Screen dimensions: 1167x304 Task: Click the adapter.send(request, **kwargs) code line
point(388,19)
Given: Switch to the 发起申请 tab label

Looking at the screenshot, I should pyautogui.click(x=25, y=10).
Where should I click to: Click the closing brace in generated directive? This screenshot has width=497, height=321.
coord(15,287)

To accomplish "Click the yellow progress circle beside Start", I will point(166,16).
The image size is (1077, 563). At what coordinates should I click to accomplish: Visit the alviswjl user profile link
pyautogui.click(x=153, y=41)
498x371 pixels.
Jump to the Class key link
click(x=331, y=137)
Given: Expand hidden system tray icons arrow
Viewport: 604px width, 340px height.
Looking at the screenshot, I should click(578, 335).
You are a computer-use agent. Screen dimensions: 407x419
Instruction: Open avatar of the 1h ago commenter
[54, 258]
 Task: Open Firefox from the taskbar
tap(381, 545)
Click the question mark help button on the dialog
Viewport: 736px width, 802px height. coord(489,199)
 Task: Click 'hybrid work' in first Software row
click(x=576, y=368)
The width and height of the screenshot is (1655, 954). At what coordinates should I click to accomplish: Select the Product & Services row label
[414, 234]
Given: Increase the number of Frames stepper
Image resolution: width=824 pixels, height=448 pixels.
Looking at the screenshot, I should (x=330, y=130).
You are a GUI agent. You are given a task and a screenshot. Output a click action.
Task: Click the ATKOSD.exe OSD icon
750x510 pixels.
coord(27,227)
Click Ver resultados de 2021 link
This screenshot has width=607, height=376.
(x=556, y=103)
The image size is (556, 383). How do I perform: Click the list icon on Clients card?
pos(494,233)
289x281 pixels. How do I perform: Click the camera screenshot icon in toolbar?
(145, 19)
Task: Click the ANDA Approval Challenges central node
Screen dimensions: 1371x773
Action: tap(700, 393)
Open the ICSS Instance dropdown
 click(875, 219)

════════════════════

| What is asked |
Reproduce word for word the entries from the line containing "You are a computer-use" through the end of the entries, including both ends.

| Output of the exercise |
You are a computer-use agent. Screen dimensions: 407x419
Instruction: Open avatar of the 1h ago commenter
[54, 258]
 Task: Open Firefox from the taskbar
tap(381, 545)
Click the question mark help button on the dialog
Viewport: 736px width, 802px height. coord(489,199)
 Task: Click 'hybrid work' in first Software row
click(x=576, y=368)
The width and height of the screenshot is (1655, 954). At what coordinates should I click to accomplish: Select the Product & Services row label
[414, 234]
Given: Increase the number of Frames stepper
Image resolution: width=824 pixels, height=448 pixels.
Looking at the screenshot, I should (x=330, y=130).
You are a GUI agent. You are given a task and a screenshot. Output a click action.
Task: Click the ATKOSD.exe OSD icon
750x510 pixels.
coord(27,227)
Click Ver resultados de 2021 link
This screenshot has width=607, height=376.
(x=556, y=103)
The image size is (556, 383). How do I perform: Click the list icon on Clients card?
pos(494,233)
289x281 pixels. How do I perform: Click the camera screenshot icon in toolbar?
(145, 19)
Task: Click the ANDA Approval Challenges central node
Screen dimensions: 1371x773
Action: tap(700, 393)
Open the ICSS Instance dropdown
 click(875, 219)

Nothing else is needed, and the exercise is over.